Problèmes à résoudre>
1 – Selon le texte sur l'hydrogène dans la logistique, de combien de chariots à hydrogène l'entrepôt de Lidl à Carquefou est-il équipé ?
2 – Reproduisez fidèlement le passage du texte sur l'hydrogène dans la logistique qui s'ouvre sur les mots contenant "Ce matériel reste" et se clôt sur "(©Lhyfe /Lidl)".

Texte retenu>
▬▬▬
La logistique, secteur qui utilise le plus de véhicules à hydrogène

Les avantages de la pile à combustible sont massifs : des temps de charge courts et une autonomie importante. Lucas Toussaint, chef de produits énergie pour Jungheinrich, spécialiste de ce marché du chariot élévateur électrique, résume en une phrase : « Le véhicule est toujours disponible puisqu’il vient se recharger en quelques minutes. Fonctionnellement, ça fait rêver les clients » car les gains de productivité sont très importants, comme avec la technologie Lithium-ion. La difficulté est le coût initial de l’acquisition du matériel et des installations nécessaires (comme une station de recharge) qui sont élevés – « de l’ordre de +50 à +100 % du coût total de possession (TCO) d’un chariot » détaille M. Toussaint. Résultat : une des préconditions est de déployer une flotte importante de véhicules pour rentabiliser la station de recharge et d’assurer un taux d’utilisation maximal des chariots.

Ce matériel reste donc aujourd’hui très ciblé sur les acteurs majeurs. C’est le cas de Lidl et de son entrepôt à Carquefou, près de Nantes (44), équipé de 98 chariots intra-logistique à hydrogène de la marque Jungheinrich et d’une station de recharge alimenté par de l’hydrogène renouvelable fourni par Lhyfe. Et si le modèle économique est compliqué, il est pourtant rentable, soutient son directeur du développement.

Hydrogene Logistique 2 Clhyfe Lidl
(©Lhyfe /Lidl)

Des effets induits qui réduisent le coût de l’investissement

« Oui, le retour sur investissement est validé sur cette opération malgré le surcoût de l’installation de l’infrastructure et l’acquisition des chariots », affirme donc Christophe Dubruque. « Il est d’abord considérablement amélioré dès lors que la productivité est en hausse par rapport à la disponibilité des chariots. On constate également des bénéfices indirects, comme par exemple la place libérée d’une salle de charge dans le bâtiment logistique, qu’on peut récupérer et maximiser. »

Parmi les autres éléments qui militent pour le choix du véhicule à hydrogène figurent la durée de vie du matériel supérieure à celle des véhicules à batterie, notamment au plomb, une meilleure recyclabilité du matériel et une empreinte écologique globalement meilleure - à condition que l’hydrogène soit d’origine renouvelable, sans quoi le saut technologique perd tout son sens. Enfin, en termes d’organisation du travail, un parc de véhicules 100 % disponible simplifie l’établissement du plan de charge des opérateurs. Alors demain, tous en véhicule à hydrogène ?
▬▬▬
Données recueillies>
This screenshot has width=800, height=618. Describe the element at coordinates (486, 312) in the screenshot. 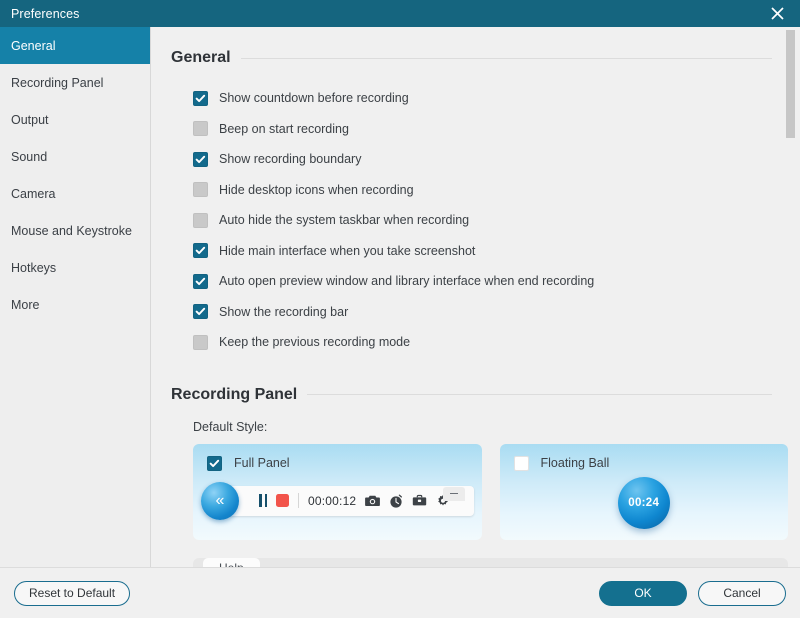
▬▬▬
Exercices corrigés>
1 – 98 chariots intra-logistique à hydrogène de la marque Jungheinrich.

2 –
Ce matériel reste donc aujourd’hui très ciblé sur les acteurs majeurs. C’est le cas de Lidl et de son entrepôt à Carquefou, près de Nantes (44), équipé de 98 chariots intra-logistique à hydrogène de la marque Jungheinrich et d’une station de recharge alimenté par de l’hydrogène renouvelable fourni par Lhyfe. Et si le modèle économique est compliqué, il est pourtant rentable, soutient son directeur du développement.

Hydrogene Logistique 2 Clhyfe Lidl
(©Lhyfe /Lidl)